# Thread: Find the absolute minimum

1. ## Find the absolute minimum

I need to find the absolute minimum value of $f(x)= 8x+ (1/16x^2)$ on the interval (0, infinity).

I took the first derivative, $f'(x)= 8-(1/8x^3)$ and set it equal to zero.

2. Originally Posted by rust1477
I need to find the absolute minimum value of $f(x)= 8x+ (1/16x^2)$ on the interval (0, infinity).

I took the first derivative, $f'(x)= 8-(1/8x^3)$ and set it equal to zero.

May I ask how you got $x=4?$ Check your work: $8-\frac1{8\cdot4^3}=8-\frac1{512}=\frac{4095}{512}\neq0.$

Try again.

3. Originally Posted by rust1477
I need to find the absolute minimum value of $f(x)= 8x+ (1/16x^2)$ on the interval (0, infinity).

I took the first derivative, $f'(x)= 8-(1/8x^3)$ and set it equal to zero.

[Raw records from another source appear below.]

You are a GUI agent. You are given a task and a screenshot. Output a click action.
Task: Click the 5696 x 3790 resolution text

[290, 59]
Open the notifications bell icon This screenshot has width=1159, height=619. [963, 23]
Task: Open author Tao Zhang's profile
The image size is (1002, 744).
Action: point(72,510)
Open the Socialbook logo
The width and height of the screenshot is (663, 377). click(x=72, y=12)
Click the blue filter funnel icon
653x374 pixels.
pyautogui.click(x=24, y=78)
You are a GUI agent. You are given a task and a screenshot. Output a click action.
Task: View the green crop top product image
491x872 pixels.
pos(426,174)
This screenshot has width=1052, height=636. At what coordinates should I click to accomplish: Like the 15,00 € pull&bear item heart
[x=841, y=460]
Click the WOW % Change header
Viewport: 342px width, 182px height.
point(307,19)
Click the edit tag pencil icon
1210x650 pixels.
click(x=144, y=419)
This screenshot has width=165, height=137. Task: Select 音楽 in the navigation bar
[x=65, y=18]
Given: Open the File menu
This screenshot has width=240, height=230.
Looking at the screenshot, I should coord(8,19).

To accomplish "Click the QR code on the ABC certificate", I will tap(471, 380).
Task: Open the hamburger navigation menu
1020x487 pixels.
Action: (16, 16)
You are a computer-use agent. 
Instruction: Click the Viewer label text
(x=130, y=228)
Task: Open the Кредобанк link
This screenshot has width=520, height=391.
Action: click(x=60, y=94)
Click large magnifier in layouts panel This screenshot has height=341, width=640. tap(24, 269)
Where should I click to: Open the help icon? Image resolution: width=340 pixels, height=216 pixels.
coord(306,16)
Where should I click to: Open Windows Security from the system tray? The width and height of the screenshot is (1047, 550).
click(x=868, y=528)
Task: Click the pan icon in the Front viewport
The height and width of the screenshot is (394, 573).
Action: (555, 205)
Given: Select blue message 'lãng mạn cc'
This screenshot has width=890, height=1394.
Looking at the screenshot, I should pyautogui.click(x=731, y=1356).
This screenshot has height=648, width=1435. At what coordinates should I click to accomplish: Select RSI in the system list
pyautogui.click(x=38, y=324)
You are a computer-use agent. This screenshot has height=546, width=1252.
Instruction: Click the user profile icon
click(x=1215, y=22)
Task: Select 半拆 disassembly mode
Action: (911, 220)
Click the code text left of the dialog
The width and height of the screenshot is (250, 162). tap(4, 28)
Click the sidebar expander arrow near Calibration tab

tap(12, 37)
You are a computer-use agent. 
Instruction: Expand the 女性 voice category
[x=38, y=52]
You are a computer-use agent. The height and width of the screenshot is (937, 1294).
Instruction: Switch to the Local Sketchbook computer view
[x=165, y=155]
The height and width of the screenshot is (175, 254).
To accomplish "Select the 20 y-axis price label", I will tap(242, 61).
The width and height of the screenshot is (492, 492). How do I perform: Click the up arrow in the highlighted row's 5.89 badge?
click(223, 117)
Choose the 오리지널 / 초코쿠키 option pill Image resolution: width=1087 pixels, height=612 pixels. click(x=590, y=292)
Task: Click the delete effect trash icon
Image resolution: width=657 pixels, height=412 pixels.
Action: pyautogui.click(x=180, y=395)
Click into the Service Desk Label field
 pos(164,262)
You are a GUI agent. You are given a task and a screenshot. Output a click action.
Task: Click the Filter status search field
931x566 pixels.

Go back and re-work - carefully - your solution to f'(x) = 0.

4. ## Reworked f'(x)

I reworked the problem and got $(-1/8x^3)=-8$ and x=2 but I still don't think that 2 is the absolute minimum value. How should I check it?

5. You're wrong again...

$8-\frac{1}{8x^{3}}=0$

$\frac{1}{8x^{3}}=8$

$64x^{3}=1$

$x^{3}=\frac{1}{64}$

$x=\frac{1}{4}$

6. f'(2) does not equal 0
check again